The innominate vein is formed by the union of the left internal jugular and subclavian veins, normally coursing superoanterior to the aortic arch. Embryologically, the left cardinal veins regress, allowing venous drainage of the left head, neck, and arm into the right anterior cardinal vein via two transverse plexi located superior and inferior to the fourth aortic arch. Typically, this arch shortens and eventually fills the area occupied by the inferior plexus, leading to its regression. Venous blood is then shunted through the superior plexus, leading to development of the normal anatomic course of the innominate vein. The superior capillary plexus may regress in cases of right-sided aortic arch or high-riding aortic arch or in abnormal pulmonary arterial development. These lesions allow persistence of the inferior plexus, leading to formation of a retroaortic innominate vein., Retroaortic innominate vein is a rare finding in congenital heart disease (CHD), with a reported incidence of approximately 0.55%. The presence of this anatomic variant has been described in congenital cardiac lesions with right ventricular outflow tract obstruction, most commonly tetralogy of Fallot., This finding has been described previously in cases of double-outlet right ventricle with mitral atresia and a hypoplastic left ventricle, in addition to coarctation of the aorta. Herein, we describe a case of retroaortic innominate vein in an infant with hypoplastic left heart syndrome (HLHS).

Case Presentation

Our patient was a term female infant born at 40 weeks and 2 days to a 25-year-old G3 mother with negative results on serology via repeat cesarean section.

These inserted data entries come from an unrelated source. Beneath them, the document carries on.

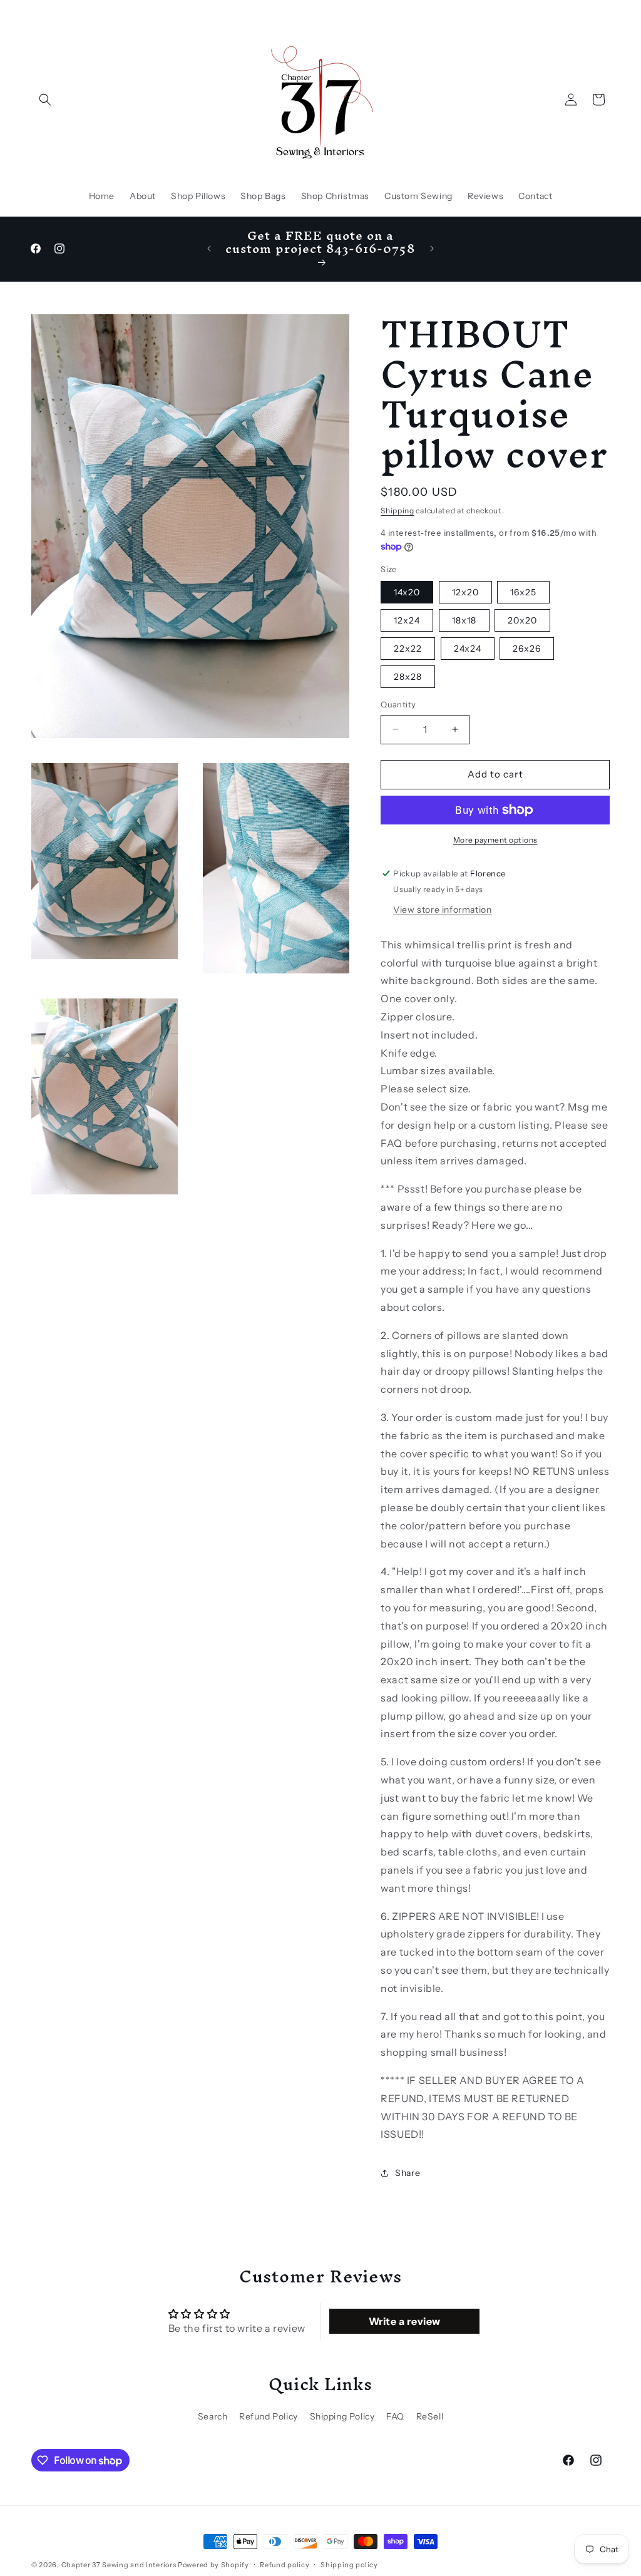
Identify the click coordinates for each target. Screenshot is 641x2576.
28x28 (408, 676)
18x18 (464, 620)
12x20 (465, 592)
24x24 (467, 648)
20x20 (522, 620)
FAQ (395, 2416)
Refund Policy (268, 2416)
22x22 (408, 648)
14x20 (407, 592)
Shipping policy (349, 2564)
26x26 (527, 648)
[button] (45, 99)
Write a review (405, 2321)
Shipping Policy (342, 2416)
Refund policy (284, 2564)
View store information (442, 909)
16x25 (523, 592)
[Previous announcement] (209, 248)
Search (213, 2416)
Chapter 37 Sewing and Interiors (119, 2564)
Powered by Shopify (213, 2564)
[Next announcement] (432, 248)
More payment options (495, 839)
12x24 (407, 620)
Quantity (398, 704)
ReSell (430, 2416)
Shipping (397, 510)
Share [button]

The infant was diagnosed in utero with HLHS at 36 weeks' gestation. Apgar scores were 8 and 9 at 1 and 5 min, respectively. No resuscitation was necessary in the delivery room. Initial physical examination was remarkable for 1/6 systolic murmur. The infant was stabilized in the neonatal intensive care unit and subsequently transferred to the pediatric cardiac care unit, where she was started on a dinoprostone and milrinone drip at 0.01 and 0.3 μg/kg/min, respectively. Initial transthoracic echocardiography performed shortly after birth confirmed HLHS with aortic and mitral atresia. The presence of a retroaortic innominate vein draining to the right superior vena cava at the level of the azygous vein was noted (Figure 1, Figure 2, Figure 3, Figure 4, Videos 1 and 2). The right ventricle was dilated, with normal systolic function. A left-sided aortic arch with a severely hypoplastic ascending aorta was observed (Figure 1, Figure 2, Figure 3, Figure 4, Video 3). On day of life 6 the patient underwent a Norwood procedure with Sano shunt placement. The presence of a retroaortic innominate vein was confirmed intraoperatively, leading to difficulties with aortic arch reconstruction and venous drainage. The patient underwent delayed sternal closure on postoperative day 8. The initial postoperative course was complicated by hypotension with progressive supraventricular tachycardia and increased central venous pressure, requiring epinephrine and subsequent extracorporeal membrane oxygenation support. After 3 days, echoencephalography revealed a right-sided intraparenchymal hemorrhage, and the patient was separated from extracorporeal membrane oxygenation support. The patient remained hospitalized until postoperative day 84.
Figure 1

Retroaortic innominate vein and right pulmonary artery in short-axis view.

Figure 2

Retroaortic innominate vein and right pulmonary artery in short-axis view with Doppler.

Figure 3

Anteroposterior and sagittal angiographic view of retroaortic innominate vein.

Figure 4

Anteroposterior and sagittal angiographic view of left-sided aortic arch.

Retroaortic innominate vein and right pulmonary artery in short-axis view. Retroaortic innominate vein and right pulmonary artery in short-axis view with Doppler. Anteroposterior and sagittal angiographic view of retroaortic innominate vein. Anteroposterior and sagittal angiographic view of left-sided aortic arch.

Discussion

Diagnosis of CHD has improved with the use of routine obstetric sonographic surveillance. Fetal echocardiography has further improved the prenatal diagnosis of CHD. Transthoracic echocardiography performed shortly following delivery serves a dual purpose: confirmation of the suspected diagnosis and proper visualization of cardiac anatomy and function. Preoperative knowledge of anatomic variants allows cardiothoracic surgeons to anticipate potential intraoperative difficulties. The retroaortic innominate vein in CHD is a rare variant, with a reported incidence of <1%. Historically, it has been described in CHD with the presence of right ventricular outflow tract obstruction, most commonly tetralogy of Fallot., Additionally, right-sided aortic arch has been described previously as a common association. The finding of a retroaortic innominate vein in obstructions of the left ventricular outflow tract is rare. A thorough search of the literature failed to reveal a case in a patient with HLHS. Herein, we have described a case of retroaortic innominate vein in an infant with prenatally diagnosed HLHS.

Conclusion

This case highlights the importance of prenatal anatomic surveillance in CHD. Furthermore, it emphasizes the importance of accurate anatomic and functional characterization of infants born with congenital lesions. Knowledge of anatomic variation may assist surgeons in anticipation and avoidance of intraoperative difficulties.
  4 in total

1.  Retroaortic innominate vein with coarctation of the aorta: surgical repair and embryology review.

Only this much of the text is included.